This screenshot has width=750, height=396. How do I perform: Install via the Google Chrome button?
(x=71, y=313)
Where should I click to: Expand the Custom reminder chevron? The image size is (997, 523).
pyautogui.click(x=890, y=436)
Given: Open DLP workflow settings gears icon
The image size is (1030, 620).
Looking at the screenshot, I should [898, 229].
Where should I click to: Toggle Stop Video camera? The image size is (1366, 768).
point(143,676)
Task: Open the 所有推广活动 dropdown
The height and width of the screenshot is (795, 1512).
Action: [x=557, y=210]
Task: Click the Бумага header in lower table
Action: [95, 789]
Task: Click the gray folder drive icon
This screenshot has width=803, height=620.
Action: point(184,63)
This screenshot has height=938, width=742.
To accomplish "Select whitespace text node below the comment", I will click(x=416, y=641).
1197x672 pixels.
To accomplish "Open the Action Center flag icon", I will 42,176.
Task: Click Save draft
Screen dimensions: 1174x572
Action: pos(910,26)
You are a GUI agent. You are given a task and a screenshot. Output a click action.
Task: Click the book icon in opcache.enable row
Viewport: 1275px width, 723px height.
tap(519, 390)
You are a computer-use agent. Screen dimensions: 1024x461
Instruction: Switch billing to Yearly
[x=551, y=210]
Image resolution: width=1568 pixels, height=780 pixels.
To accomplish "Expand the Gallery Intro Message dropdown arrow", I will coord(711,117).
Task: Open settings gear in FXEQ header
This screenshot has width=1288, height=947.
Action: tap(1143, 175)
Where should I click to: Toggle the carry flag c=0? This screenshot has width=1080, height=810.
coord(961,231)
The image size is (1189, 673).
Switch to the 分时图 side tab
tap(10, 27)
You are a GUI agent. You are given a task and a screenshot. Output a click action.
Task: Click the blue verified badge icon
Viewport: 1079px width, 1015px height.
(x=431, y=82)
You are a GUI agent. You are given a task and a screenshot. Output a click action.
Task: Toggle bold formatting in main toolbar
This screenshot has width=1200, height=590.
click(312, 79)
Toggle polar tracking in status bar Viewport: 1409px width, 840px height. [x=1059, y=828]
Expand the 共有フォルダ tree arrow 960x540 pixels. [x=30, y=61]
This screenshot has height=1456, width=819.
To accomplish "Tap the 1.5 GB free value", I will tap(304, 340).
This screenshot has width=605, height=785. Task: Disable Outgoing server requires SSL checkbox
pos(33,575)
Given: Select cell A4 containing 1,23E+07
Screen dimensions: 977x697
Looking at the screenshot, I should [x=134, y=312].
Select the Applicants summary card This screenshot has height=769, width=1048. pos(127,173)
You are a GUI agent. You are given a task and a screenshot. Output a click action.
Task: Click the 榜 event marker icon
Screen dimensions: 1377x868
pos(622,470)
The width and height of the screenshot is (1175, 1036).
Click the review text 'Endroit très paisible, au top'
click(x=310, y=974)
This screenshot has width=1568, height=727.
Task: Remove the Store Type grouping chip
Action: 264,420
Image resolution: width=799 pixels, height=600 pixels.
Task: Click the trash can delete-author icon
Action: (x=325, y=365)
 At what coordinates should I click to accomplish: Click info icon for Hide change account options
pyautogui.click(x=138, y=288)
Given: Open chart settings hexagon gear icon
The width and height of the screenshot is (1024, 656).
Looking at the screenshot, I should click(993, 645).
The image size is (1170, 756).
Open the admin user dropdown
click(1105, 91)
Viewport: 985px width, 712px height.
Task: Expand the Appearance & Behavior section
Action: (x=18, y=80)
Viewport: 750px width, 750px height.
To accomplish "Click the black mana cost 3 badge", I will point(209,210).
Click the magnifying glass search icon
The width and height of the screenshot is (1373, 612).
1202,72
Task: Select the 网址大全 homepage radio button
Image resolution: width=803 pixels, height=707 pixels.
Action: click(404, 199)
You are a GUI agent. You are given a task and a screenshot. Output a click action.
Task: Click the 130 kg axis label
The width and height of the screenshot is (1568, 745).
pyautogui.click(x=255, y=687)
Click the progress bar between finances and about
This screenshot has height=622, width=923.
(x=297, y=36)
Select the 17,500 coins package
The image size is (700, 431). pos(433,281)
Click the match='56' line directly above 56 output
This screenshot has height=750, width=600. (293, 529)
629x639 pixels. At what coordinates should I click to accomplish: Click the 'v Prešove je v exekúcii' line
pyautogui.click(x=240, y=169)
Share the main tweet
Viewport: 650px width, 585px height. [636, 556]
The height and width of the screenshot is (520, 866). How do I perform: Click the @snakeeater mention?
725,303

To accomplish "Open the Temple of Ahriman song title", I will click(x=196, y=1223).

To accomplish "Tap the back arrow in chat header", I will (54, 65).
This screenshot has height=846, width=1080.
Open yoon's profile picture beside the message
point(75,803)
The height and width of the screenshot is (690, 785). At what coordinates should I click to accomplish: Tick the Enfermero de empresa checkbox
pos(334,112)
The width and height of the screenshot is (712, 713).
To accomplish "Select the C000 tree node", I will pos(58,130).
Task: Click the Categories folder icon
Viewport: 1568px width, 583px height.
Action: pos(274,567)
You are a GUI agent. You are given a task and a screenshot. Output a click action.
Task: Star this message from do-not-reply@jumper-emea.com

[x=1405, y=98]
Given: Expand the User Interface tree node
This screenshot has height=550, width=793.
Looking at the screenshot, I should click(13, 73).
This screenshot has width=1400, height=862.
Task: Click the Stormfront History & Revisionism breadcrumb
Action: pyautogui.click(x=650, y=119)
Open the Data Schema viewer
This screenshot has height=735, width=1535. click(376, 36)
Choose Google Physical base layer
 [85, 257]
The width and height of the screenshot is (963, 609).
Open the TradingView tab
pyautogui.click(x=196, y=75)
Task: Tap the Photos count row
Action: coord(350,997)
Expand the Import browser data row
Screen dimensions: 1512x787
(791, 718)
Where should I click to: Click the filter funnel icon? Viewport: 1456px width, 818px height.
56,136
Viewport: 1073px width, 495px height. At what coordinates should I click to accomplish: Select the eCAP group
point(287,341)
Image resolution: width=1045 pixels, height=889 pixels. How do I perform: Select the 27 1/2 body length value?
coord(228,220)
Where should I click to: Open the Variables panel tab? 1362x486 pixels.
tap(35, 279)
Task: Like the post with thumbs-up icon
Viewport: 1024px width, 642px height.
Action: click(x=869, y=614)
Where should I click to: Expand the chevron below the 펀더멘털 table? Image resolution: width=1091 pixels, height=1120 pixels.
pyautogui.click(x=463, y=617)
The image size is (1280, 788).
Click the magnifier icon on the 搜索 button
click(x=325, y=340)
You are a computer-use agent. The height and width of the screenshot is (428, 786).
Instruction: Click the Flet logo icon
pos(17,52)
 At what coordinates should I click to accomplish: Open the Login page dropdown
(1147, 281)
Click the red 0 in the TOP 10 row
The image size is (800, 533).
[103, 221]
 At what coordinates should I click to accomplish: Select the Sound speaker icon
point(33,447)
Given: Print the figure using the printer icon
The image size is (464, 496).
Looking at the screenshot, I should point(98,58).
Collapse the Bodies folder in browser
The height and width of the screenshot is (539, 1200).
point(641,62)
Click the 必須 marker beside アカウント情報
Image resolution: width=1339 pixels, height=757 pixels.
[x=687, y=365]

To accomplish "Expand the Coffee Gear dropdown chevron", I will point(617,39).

+--

## WHAT TO PRODUCE
In the listing above, start at the line with "You are a computer-use agent. Screen", go on through the line with "The image size is (1189, 673).", and copy each of those lines exactly; leave out all the rest.

## RESPONSE
You are a computer-use agent. Screen dimensions: 1024x461
Instruction: Switch billing to Yearly
[x=551, y=210]
Image resolution: width=1568 pixels, height=780 pixels.
To accomplish "Expand the Gallery Intro Message dropdown arrow", I will coord(711,117).
Task: Open settings gear in FXEQ header
This screenshot has width=1288, height=947.
Action: tap(1143, 175)
Where should I click to: Toggle the carry flag c=0? This screenshot has width=1080, height=810.
coord(961,231)
The image size is (1189, 673).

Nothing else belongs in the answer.